What needs to be done
Only one stretch of the listing below is wanted: every line from the first to the line containing "The height and width of the screenshot is (892, 1372).", set down exactly.

........

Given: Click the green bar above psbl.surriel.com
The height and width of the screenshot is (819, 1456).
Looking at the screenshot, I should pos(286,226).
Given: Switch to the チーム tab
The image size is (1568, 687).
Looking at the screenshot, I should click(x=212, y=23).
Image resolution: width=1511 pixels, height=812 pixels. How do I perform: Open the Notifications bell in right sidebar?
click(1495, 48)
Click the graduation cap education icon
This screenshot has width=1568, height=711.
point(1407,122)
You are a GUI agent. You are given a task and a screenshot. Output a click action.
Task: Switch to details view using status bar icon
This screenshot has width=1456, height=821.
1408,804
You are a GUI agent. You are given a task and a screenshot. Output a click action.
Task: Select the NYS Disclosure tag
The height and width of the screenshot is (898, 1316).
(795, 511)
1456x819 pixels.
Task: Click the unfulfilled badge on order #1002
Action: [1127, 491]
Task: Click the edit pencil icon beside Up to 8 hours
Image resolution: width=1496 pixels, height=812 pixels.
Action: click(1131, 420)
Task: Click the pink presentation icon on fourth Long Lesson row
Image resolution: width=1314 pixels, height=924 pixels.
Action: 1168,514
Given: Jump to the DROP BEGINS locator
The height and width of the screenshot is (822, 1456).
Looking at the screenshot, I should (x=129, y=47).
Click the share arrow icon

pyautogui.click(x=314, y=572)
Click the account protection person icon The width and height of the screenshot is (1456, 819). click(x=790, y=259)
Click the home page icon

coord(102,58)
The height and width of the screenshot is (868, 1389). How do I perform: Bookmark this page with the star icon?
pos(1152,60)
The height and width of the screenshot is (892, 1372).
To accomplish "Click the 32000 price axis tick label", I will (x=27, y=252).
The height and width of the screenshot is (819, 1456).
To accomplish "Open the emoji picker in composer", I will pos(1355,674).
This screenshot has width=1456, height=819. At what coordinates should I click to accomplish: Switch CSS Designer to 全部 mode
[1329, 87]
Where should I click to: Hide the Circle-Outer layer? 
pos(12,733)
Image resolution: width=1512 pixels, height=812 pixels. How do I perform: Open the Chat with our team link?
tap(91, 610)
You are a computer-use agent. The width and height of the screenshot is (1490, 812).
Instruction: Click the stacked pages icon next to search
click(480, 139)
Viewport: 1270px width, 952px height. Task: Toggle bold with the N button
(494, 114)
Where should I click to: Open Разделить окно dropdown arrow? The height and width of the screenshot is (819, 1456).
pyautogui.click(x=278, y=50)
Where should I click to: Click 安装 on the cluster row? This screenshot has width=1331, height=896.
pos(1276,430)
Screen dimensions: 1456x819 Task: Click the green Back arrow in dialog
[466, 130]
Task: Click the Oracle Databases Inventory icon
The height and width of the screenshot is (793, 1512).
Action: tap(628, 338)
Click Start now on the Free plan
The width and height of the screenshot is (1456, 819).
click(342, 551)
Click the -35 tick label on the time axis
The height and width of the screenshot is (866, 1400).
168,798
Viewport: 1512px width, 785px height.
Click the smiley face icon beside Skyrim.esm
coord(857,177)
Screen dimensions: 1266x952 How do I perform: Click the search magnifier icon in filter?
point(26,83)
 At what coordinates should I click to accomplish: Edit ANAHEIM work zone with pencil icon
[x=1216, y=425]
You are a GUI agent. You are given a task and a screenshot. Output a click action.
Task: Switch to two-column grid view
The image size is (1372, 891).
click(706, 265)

........

Response
Given: Click the green bar above psbl.surriel.com
The height and width of the screenshot is (819, 1456).
Looking at the screenshot, I should pos(286,226).
Given: Switch to the チーム tab
The image size is (1568, 687).
Looking at the screenshot, I should click(x=212, y=23).
Image resolution: width=1511 pixels, height=812 pixels. How do I perform: Open the Notifications bell in right sidebar?
click(1495, 48)
Click the graduation cap education icon
This screenshot has width=1568, height=711.
point(1407,122)
You are a GUI agent. You are given a task and a screenshot. Output a click action.
Task: Switch to details view using status bar icon
This screenshot has width=1456, height=821.
1408,804
You are a GUI agent. You are given a task and a screenshot. Output a click action.
Task: Select the NYS Disclosure tag
The height and width of the screenshot is (898, 1316).
(795, 511)
1456x819 pixels.
Task: Click the unfulfilled badge on order #1002
Action: [1127, 491]
Task: Click the edit pencil icon beside Up to 8 hours
Image resolution: width=1496 pixels, height=812 pixels.
Action: click(1131, 420)
Task: Click the pink presentation icon on fourth Long Lesson row
Image resolution: width=1314 pixels, height=924 pixels.
Action: 1168,514
Given: Jump to the DROP BEGINS locator
The height and width of the screenshot is (822, 1456).
Looking at the screenshot, I should (x=129, y=47).
Click the share arrow icon

pyautogui.click(x=314, y=572)
Click the account protection person icon The width and height of the screenshot is (1456, 819). click(x=790, y=259)
Click the home page icon

coord(102,58)
The height and width of the screenshot is (868, 1389). How do I perform: Bookmark this page with the star icon?
pos(1152,60)
The height and width of the screenshot is (892, 1372).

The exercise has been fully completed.